Vi siete mai chiesti perché il cinema ama il caffè?

Chi ama il cinema sa, e può facilmente ricordare, quante sono le scene girate da registi famosi nei loro film che hanno utilizzato il consumo di caffè come contesto per i dialoghi dei protagonisti: in ogni genere e stile. O semplicemente per creare atmosfere particolari.

Che siano scene della più classica commedia italiana (Divorzio All’Italiana, Tutta Colpa Del Paradiso, I Soliti Ignoti, tanto per citarne alcuni) oppure scene del miglior cinema d’autore americano come Pulp Fiction e Le Iene di Tarantino, o Inception nella sua scena a più alta tensione, le sequenze raccontano il ruolo che il caffè assume nelle pause e nello scandire il tempo della vita di ognuno.

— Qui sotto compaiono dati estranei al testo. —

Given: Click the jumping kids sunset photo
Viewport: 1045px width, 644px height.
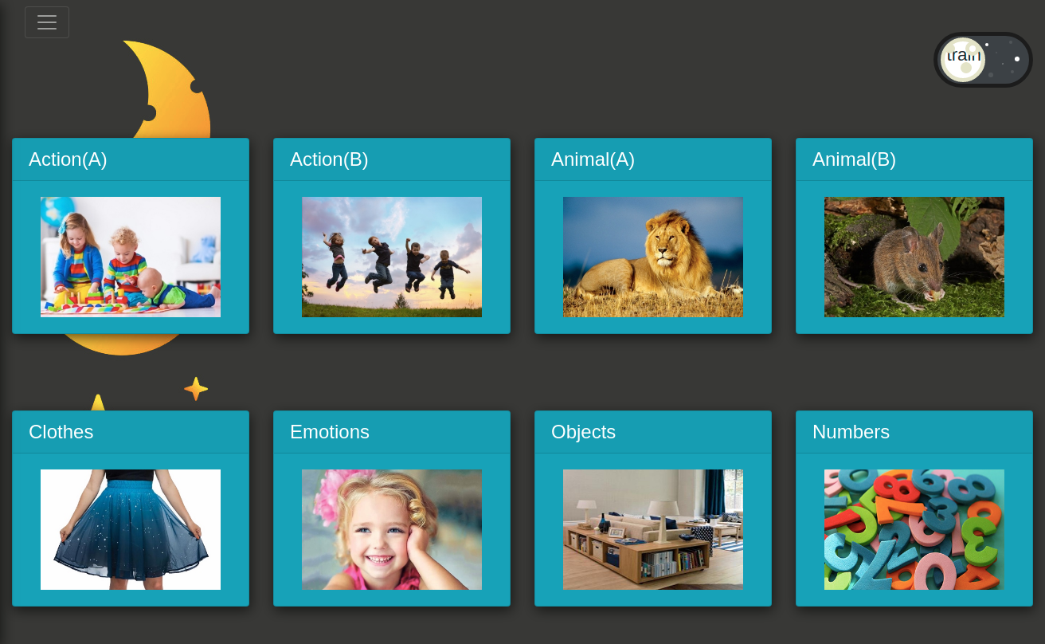Looking at the screenshot, I should (392, 257).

I registi, pertanto mettono tra le mani degli attori, sui banconi da bar o sui tavolini all’aperto che fanno da scenografia, tazzine di caffè che ciascuno di essi sorseggia, tiene tra le mani e degusta con le caratterialità corrispondenti al proprio personaggio.

Certo, perché il caffè è una pausa di convivio per eccellenza. Ma anche di riflessione e di relax. Consentendo la più totale apertura e ricettività dei sensi.

 

 

La scena col caffè più nota e memorabile

È certamente quella con Robert De Niro protagonista: la scena più memorabile col caffè è racchiusa nel capolavoro di Sergio Leone, C’era Una Volta In America.

De Niro, distrutto dal dolore per la partenza del suo grande amore, sparisce per giorni e non dà notizie ai compagni gangster.

Gli viene offerta una tazzina di caffè e lui gira il cucchiaino per un interminabile minuto. Intanto osserva gli altri intorno a lui, cerca di capire cosa stanno tramando, mentre gli altri cercano di capire cosa stia pensando lui.

Il tutto in un totale silenzio infranto solo dal rumore metallico del cucchiaino che gira nella ceramica della tazzina che ha il ruolo di “ponte” emotivo tra i diversi personaggi della scena.

Un silenzio pieno di atmosfera e sensi aperti. Protagonista indiscusso: il caffè.